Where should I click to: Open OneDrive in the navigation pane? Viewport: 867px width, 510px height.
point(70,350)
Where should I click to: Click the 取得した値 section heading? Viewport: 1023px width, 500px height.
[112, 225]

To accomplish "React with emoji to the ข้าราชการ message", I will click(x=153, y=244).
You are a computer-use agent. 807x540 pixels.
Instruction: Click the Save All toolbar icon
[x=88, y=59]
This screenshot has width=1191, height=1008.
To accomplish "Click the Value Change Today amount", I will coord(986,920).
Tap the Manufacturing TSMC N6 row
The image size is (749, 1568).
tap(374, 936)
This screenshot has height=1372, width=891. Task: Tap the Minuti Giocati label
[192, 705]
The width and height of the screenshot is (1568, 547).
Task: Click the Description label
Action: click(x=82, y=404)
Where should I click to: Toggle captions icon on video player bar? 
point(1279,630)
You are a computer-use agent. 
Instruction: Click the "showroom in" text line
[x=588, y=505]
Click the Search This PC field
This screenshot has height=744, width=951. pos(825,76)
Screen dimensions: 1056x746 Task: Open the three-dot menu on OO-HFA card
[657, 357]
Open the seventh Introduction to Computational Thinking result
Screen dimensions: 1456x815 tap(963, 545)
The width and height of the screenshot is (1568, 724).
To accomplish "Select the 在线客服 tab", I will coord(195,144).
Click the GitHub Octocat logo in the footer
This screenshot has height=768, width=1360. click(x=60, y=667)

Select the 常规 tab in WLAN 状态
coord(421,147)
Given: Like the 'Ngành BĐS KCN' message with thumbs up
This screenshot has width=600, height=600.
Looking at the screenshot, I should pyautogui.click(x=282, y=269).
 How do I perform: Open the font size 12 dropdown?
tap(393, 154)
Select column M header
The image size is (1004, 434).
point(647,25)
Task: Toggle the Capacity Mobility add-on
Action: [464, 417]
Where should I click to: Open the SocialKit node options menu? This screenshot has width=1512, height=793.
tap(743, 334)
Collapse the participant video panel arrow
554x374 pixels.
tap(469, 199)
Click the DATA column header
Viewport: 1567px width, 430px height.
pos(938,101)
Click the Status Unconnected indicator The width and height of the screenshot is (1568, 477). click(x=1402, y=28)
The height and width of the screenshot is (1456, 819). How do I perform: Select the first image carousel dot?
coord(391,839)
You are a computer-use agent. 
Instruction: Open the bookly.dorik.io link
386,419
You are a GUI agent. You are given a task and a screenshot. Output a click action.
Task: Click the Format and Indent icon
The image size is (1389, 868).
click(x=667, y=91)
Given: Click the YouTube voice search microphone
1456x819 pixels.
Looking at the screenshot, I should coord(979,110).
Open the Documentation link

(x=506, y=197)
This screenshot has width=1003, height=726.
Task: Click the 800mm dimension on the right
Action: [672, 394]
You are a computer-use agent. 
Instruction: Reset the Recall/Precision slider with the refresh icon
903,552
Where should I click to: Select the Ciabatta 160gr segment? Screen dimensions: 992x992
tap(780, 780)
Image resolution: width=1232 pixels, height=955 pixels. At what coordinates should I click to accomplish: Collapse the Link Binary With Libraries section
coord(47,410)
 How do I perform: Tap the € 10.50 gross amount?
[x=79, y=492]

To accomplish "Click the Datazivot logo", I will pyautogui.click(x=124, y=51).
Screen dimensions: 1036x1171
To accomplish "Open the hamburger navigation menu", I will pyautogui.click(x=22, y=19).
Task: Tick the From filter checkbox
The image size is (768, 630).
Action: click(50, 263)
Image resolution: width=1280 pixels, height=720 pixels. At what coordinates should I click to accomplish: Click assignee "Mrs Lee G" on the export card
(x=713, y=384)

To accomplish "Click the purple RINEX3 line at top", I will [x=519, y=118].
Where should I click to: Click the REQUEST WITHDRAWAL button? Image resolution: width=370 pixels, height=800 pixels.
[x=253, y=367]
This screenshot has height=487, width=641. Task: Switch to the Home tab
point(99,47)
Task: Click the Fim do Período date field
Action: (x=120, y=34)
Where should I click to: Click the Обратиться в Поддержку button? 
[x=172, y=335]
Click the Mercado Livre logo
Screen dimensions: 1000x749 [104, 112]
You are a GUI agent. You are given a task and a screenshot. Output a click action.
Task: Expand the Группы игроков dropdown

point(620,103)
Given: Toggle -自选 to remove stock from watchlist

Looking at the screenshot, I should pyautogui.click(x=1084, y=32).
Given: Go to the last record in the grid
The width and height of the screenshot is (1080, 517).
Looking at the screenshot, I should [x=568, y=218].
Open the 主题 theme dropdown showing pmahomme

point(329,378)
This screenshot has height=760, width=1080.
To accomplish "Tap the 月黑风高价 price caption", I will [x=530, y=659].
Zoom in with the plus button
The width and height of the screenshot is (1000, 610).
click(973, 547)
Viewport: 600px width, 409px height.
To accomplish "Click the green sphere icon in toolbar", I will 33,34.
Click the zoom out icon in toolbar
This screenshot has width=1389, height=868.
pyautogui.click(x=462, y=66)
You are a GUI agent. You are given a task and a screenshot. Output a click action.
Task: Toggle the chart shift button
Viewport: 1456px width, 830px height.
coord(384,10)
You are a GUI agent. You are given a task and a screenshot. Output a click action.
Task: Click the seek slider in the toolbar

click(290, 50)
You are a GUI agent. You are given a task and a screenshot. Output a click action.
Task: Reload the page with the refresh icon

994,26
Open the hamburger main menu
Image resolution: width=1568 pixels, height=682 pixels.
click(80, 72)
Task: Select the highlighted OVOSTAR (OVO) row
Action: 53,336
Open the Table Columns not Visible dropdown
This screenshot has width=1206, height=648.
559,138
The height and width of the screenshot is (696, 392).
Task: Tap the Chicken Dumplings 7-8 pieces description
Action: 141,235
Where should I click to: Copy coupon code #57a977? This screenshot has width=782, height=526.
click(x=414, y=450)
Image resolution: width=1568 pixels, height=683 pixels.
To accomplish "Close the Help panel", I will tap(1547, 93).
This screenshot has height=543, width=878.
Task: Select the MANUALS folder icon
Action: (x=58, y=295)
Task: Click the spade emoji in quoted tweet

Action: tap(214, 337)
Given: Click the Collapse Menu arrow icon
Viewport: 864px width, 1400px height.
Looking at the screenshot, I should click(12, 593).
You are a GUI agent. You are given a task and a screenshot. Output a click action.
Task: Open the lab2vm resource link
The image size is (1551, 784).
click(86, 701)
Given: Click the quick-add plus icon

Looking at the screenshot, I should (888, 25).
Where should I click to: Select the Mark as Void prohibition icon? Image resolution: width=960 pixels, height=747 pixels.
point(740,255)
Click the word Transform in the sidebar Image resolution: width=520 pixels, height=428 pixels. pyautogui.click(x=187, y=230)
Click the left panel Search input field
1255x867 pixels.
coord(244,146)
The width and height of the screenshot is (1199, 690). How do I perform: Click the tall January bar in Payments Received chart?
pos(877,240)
========
Reproduce all of the entries above word for word.

Where should I click to: Open OneDrive in the navigation pane? Viewport: 867px width, 510px height.
point(70,350)
Where should I click to: Click the 取得した値 section heading? Viewport: 1023px width, 500px height.
[112, 225]

To accomplish "React with emoji to the ข้าราชการ message", I will click(x=153, y=244).
You are a computer-use agent. 807x540 pixels.
Instruction: Click the Save All toolbar icon
[x=88, y=59]
This screenshot has width=1191, height=1008.
To accomplish "Click the Value Change Today amount", I will coord(986,920).
Tap the Manufacturing TSMC N6 row
The image size is (749, 1568).
tap(374, 936)
This screenshot has height=1372, width=891. Task: Tap the Minuti Giocati label
[192, 705]
The width and height of the screenshot is (1568, 547).
Task: Click the Description label
Action: click(x=82, y=404)
Where should I click to: Toggle captions icon on video player bar? 
point(1279,630)
You are a computer-use agent. 
Instruction: Click the "showroom in" text line
[x=588, y=505]
Click the Search This PC field
This screenshot has height=744, width=951. pos(825,76)
Screen dimensions: 1056x746 Task: Open the three-dot menu on OO-HFA card
[657, 357]
Open the seventh Introduction to Computational Thinking result
Screen dimensions: 1456x815 tap(963, 545)
The width and height of the screenshot is (1568, 724).
To accomplish "Select the 在线客服 tab", I will coord(195,144).
Click the GitHub Octocat logo in the footer
This screenshot has height=768, width=1360. click(x=60, y=667)

Select the 常规 tab in WLAN 状态
coord(421,147)
Given: Like the 'Ngành BĐS KCN' message with thumbs up
This screenshot has width=600, height=600.
Looking at the screenshot, I should pyautogui.click(x=282, y=269).
 How do I perform: Open the font size 12 dropdown?
tap(393, 154)
Select column M header
The image size is (1004, 434).
point(647,25)
Task: Toggle the Capacity Mobility add-on
Action: [464, 417]
Where should I click to: Open the SocialKit node options menu? This screenshot has width=1512, height=793.
tap(743, 334)
Collapse the participant video panel arrow
554x374 pixels.
tap(469, 199)
Click the DATA column header
Viewport: 1567px width, 430px height.
pos(938,101)
Click the Status Unconnected indicator The width and height of the screenshot is (1568, 477). click(x=1402, y=28)
The height and width of the screenshot is (1456, 819). How do I perform: Select the first image carousel dot?
coord(391,839)
You are a computer-use agent. 
Instruction: Open the bookly.dorik.io link
386,419
You are a GUI agent. You are given a task and a screenshot. Output a click action.
Task: Click the Format and Indent icon
The image size is (1389, 868).
click(x=667, y=91)
Given: Click the YouTube voice search microphone
1456x819 pixels.
Looking at the screenshot, I should coord(979,110).
Open the Documentation link

(x=506, y=197)
This screenshot has width=1003, height=726.
Task: Click the 800mm dimension on the right
Action: [672, 394]
You are a computer-use agent. 
Instruction: Reset the Recall/Precision slider with the refresh icon
903,552
Where should I click to: Select the Ciabatta 160gr segment? Screen dimensions: 992x992
tap(780, 780)
Image resolution: width=1232 pixels, height=955 pixels. At what coordinates should I click to accomplish: Collapse the Link Binary With Libraries section
coord(47,410)
 How do I perform: Tap the € 10.50 gross amount?
[x=79, y=492]

To accomplish "Click the Datazivot logo", I will pyautogui.click(x=124, y=51).
Screen dimensions: 1036x1171
To accomplish "Open the hamburger navigation menu", I will pyautogui.click(x=22, y=19).
Task: Tick the From filter checkbox
The image size is (768, 630).
Action: click(50, 263)
Image resolution: width=1280 pixels, height=720 pixels. At what coordinates should I click to accomplish: Click assignee "Mrs Lee G" on the export card
(x=713, y=384)

To accomplish "Click the purple RINEX3 line at top", I will [x=519, y=118].
Where should I click to: Click the REQUEST WITHDRAWAL button? Image resolution: width=370 pixels, height=800 pixels.
[x=253, y=367]
This screenshot has height=487, width=641. Task: Switch to the Home tab
point(99,47)
Task: Click the Fim do Período date field
Action: (x=120, y=34)
Where should I click to: Click the Обратиться в Поддержку button? 
[x=172, y=335]
Click the Mercado Livre logo
Screen dimensions: 1000x749 [104, 112]
You are a GUI agent. You are given a task and a screenshot. Output a click action.
Task: Expand the Группы игроков dropdown

point(620,103)
Given: Toggle -自选 to remove stock from watchlist

Looking at the screenshot, I should pyautogui.click(x=1084, y=32).
Given: Go to the last record in the grid
The width and height of the screenshot is (1080, 517).
Looking at the screenshot, I should [x=568, y=218].
Open the 主题 theme dropdown showing pmahomme

point(329,378)
This screenshot has height=760, width=1080.
To accomplish "Tap the 月黑风高价 price caption", I will [x=530, y=659].
Zoom in with the plus button
The width and height of the screenshot is (1000, 610).
click(973, 547)
Viewport: 600px width, 409px height.
To accomplish "Click the green sphere icon in toolbar", I will 33,34.
Click the zoom out icon in toolbar
This screenshot has width=1389, height=868.
pyautogui.click(x=462, y=66)
You are a GUI agent. You are given a task and a screenshot. Output a click action.
Task: Toggle the chart shift button
Viewport: 1456px width, 830px height.
coord(384,10)
You are a GUI agent. You are given a task and a screenshot. Output a click action.
Task: Click the seek slider in the toolbar

click(290, 50)
You are a GUI agent. You are given a task and a screenshot. Output a click action.
Task: Reload the page with the refresh icon

994,26
Open the hamburger main menu
Image resolution: width=1568 pixels, height=682 pixels.
click(80, 72)
Task: Select the highlighted OVOSTAR (OVO) row
Action: 53,336
Open the Table Columns not Visible dropdown
This screenshot has width=1206, height=648.
559,138
The height and width of the screenshot is (696, 392).
Task: Tap the Chicken Dumplings 7-8 pieces description
Action: 141,235
Where should I click to: Copy coupon code #57a977? This screenshot has width=782, height=526.
click(x=414, y=450)
Image resolution: width=1568 pixels, height=683 pixels.
To accomplish "Close the Help panel", I will tap(1547, 93).
This screenshot has height=543, width=878.
Task: Select the MANUALS folder icon
Action: (x=58, y=295)
Task: Click the spade emoji in quoted tweet

Action: tap(214, 337)
Given: Click the Collapse Menu arrow icon
Viewport: 864px width, 1400px height.
Looking at the screenshot, I should click(12, 593).
You are a GUI agent. You are given a task and a screenshot. Output a click action.
Task: Open the lab2vm resource link
The image size is (1551, 784).
click(86, 701)
Given: Click the quick-add plus icon

Looking at the screenshot, I should (888, 25).
Where should I click to: Select the Mark as Void prohibition icon? Image resolution: width=960 pixels, height=747 pixels.
point(740,255)
Click the word Transform in the sidebar Image resolution: width=520 pixels, height=428 pixels. pyautogui.click(x=187, y=230)
Click the left panel Search input field
1255x867 pixels.
coord(244,146)
The width and height of the screenshot is (1199, 690). How do I perform: Click the tall January bar in Payments Received chart?
pos(877,240)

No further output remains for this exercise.